Wherever "Locate" occurs in the entries, copy the line that holds it.

Pixel coordinate grounding data:
◆ ◆ ◆ ◆

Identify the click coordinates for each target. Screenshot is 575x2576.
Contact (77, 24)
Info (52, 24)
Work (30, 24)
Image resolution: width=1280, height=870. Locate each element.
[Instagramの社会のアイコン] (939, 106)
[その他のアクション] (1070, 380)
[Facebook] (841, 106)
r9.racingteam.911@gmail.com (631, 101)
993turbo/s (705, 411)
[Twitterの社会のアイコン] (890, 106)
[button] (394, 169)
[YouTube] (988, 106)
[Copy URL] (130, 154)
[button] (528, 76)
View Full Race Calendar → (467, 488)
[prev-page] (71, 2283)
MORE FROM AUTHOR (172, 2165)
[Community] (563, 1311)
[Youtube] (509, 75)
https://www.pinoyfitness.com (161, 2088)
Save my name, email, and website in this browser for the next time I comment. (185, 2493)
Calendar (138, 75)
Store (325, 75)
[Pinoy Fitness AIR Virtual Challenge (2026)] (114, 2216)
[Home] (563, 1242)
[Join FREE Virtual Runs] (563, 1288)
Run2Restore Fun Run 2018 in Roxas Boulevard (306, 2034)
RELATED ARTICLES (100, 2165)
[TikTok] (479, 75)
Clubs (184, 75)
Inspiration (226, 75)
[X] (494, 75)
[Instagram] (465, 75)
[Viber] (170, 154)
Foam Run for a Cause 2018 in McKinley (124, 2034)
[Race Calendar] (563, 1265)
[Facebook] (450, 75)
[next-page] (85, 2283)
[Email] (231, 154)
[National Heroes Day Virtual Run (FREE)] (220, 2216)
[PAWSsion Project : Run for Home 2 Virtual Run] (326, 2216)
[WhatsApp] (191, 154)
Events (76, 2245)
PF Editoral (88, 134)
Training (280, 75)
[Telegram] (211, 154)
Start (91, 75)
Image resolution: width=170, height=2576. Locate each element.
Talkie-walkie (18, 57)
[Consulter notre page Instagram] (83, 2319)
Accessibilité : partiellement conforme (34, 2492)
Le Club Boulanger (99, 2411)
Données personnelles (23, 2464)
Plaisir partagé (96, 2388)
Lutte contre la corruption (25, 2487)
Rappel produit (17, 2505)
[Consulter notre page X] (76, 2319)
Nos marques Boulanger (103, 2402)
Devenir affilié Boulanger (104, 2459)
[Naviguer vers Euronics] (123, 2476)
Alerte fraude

◆ ◆ ◆ ◆

Result of the task:
Image resolution: width=1280, height=870. Locate each element.
Image resolution: width=170, height=2576. Locate each element.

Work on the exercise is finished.